Linear Functions A And B Analysis And Comparison

This article delves into the properties of two linear functions, Function A and Function B, and aims to determine the correct statement about their characteristics. We will analyze the provided data for Function A, derive its equation, and then compare it to Function B to ascertain the truthfulness of various statements. Understanding linear functions is crucial in mathematics, as they form the foundation for more complex concepts and have wide-ranging applications in various fields.
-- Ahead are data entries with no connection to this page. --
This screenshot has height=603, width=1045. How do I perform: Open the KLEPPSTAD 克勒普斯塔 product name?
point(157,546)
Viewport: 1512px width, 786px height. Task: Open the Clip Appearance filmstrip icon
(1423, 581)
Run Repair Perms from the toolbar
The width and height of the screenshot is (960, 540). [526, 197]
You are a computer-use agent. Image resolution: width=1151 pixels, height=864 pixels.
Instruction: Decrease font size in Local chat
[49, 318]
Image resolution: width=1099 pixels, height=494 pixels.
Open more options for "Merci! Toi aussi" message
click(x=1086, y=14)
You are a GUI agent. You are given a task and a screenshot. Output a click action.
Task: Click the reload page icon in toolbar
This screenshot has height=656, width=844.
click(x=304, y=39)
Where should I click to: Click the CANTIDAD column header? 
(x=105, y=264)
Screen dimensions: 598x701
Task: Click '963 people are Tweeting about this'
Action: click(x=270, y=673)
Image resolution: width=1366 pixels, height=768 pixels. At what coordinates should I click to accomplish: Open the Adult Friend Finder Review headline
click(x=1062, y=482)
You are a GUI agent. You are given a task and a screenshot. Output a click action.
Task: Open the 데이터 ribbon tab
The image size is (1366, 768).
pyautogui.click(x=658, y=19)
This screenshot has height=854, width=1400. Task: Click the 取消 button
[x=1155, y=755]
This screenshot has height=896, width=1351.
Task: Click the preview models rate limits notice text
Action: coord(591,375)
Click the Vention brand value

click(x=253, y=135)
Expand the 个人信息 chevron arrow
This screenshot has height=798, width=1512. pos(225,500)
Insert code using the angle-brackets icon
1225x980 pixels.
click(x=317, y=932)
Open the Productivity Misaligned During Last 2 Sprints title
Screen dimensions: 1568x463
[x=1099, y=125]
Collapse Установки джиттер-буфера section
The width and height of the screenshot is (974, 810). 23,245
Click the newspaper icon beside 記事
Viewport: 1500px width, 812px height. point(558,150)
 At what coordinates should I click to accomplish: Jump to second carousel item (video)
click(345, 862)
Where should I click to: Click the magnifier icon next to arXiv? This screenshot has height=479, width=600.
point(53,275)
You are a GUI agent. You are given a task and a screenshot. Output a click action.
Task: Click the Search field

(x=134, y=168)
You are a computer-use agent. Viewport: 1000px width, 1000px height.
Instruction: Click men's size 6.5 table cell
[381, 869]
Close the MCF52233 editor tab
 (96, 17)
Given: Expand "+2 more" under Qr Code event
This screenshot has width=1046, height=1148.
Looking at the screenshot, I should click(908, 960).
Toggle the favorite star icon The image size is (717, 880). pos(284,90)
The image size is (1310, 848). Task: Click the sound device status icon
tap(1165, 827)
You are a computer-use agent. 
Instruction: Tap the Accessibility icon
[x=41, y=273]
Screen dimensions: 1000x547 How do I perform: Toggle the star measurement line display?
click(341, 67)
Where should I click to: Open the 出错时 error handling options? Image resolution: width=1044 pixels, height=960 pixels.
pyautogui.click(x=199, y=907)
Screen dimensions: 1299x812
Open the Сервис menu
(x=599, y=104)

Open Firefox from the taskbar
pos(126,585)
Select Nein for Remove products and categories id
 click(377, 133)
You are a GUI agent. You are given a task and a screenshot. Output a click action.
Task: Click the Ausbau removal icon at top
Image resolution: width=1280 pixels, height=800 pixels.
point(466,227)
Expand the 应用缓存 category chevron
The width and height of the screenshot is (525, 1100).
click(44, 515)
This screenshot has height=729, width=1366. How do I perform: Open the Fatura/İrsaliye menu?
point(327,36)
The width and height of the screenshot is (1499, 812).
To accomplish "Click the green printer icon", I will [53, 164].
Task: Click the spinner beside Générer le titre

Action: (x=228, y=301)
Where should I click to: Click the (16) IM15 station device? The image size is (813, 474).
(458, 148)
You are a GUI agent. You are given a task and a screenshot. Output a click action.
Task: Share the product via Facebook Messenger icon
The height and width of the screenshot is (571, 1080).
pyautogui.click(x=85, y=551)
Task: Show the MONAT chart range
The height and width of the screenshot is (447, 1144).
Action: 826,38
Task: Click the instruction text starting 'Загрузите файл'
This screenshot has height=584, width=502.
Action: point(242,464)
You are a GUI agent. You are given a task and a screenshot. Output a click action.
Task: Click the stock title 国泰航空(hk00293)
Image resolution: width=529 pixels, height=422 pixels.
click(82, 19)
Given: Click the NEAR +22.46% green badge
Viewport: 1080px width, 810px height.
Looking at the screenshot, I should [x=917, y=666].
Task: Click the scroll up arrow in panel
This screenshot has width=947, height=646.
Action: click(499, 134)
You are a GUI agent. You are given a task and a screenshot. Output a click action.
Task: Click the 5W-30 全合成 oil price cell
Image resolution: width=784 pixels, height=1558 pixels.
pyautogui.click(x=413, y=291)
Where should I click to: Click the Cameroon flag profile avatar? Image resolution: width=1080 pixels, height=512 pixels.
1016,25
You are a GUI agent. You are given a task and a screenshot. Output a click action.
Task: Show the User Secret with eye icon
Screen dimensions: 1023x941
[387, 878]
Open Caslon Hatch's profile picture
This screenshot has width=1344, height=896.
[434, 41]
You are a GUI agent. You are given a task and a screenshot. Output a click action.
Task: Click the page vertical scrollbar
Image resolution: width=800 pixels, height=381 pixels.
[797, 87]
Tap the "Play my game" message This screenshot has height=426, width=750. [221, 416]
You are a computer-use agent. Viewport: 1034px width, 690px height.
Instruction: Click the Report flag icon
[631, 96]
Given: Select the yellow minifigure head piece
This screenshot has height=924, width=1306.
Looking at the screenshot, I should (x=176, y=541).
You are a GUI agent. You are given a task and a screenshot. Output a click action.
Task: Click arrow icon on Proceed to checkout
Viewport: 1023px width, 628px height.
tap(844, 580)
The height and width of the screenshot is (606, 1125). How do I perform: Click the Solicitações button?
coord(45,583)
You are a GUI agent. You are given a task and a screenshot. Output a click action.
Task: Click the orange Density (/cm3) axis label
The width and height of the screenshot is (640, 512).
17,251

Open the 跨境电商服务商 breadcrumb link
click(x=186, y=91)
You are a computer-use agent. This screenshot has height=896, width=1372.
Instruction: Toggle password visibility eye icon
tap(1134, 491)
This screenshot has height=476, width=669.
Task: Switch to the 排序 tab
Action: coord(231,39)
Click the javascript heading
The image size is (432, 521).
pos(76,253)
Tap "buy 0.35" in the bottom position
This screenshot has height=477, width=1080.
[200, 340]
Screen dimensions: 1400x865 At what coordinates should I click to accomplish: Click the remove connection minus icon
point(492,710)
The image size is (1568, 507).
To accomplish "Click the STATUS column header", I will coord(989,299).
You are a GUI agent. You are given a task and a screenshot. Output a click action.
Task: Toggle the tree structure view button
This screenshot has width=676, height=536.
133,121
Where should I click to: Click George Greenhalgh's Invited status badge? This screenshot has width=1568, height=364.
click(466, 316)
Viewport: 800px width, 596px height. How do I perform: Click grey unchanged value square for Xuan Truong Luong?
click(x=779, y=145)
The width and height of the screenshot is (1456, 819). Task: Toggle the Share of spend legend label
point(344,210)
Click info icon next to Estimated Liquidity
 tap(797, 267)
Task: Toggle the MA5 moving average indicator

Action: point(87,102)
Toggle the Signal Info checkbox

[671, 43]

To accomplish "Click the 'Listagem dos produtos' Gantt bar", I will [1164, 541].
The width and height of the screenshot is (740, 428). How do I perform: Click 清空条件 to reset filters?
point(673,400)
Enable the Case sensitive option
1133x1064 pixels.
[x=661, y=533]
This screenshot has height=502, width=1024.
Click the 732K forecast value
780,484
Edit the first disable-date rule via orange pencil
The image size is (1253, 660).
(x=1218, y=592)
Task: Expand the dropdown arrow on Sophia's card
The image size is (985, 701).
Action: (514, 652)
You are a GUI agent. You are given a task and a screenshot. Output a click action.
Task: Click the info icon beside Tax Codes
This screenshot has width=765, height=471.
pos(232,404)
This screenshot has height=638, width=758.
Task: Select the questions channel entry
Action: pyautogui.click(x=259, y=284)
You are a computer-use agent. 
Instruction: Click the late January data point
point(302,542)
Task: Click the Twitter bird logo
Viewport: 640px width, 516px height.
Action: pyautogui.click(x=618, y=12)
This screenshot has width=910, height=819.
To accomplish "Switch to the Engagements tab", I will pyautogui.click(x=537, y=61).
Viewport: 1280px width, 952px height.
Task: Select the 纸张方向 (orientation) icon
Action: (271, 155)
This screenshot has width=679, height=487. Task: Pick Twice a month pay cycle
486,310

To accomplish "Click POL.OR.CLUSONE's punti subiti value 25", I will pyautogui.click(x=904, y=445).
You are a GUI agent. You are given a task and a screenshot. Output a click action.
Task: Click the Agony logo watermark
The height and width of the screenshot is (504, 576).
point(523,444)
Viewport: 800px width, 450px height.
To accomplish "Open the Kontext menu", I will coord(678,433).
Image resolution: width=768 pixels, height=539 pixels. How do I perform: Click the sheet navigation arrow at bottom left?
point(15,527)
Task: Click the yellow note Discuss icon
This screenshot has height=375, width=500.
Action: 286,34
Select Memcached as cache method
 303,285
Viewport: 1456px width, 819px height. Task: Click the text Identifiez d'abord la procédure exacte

Function A: Unveiling the Linear Equation

To begin our analysis, let's examine Function A, which is presented in a tabular format. The table provides three coordinate pairs: (-2, -11), (4, 13), and (6, 21). Our initial goal is to determine the slope of this linear function. The slope, often denoted as 'm', represents the rate of change of the function, or how much the y-value changes for every unit change in the x-value. The formula for calculating the slope between two points (x1, y1) and (x2, y2) is:

m = (y2 - y1) / (x2 - x1)

Let's use the first two points, (-2, -11) and (4, 13), to calculate the slope of Function A:

m = (13 - (-11)) / (4 - (-2))
m = (13 + 11) / (4 + 2)
m = 24 / 6
m = 4

Therefore, the slope of Function A is 4. Now that we have the slope, we can use the point-slope form of a linear equation to determine the equation of Function A. The point-slope form is:

y - y1 = m(x - x1)

Where 'm' is the slope and (x1, y1) is any point on the line. Let's use the point (-2, -11) and the slope m = 4:

y - (-11) = 4(x - (-2))
y + 11 = 4(x + 2)
y + 11 = 4x + 8
y = 4x + 8 - 11
y = 4x - 3

Thus, the equation of Function A is y = 4x - 3. This equation tells us that for every increase of 1 in 'x', 'y' increases by 4, and the line intersects the y-axis at -3. This slope-intercept form (y = mx + b) provides a clear understanding of the function's behavior. We can use this equation to predict the y-value for any given x-value and vice versa. Furthermore, it allows us to easily compare Function A with other linear functions, such as Function B, and identify their similarities and differences.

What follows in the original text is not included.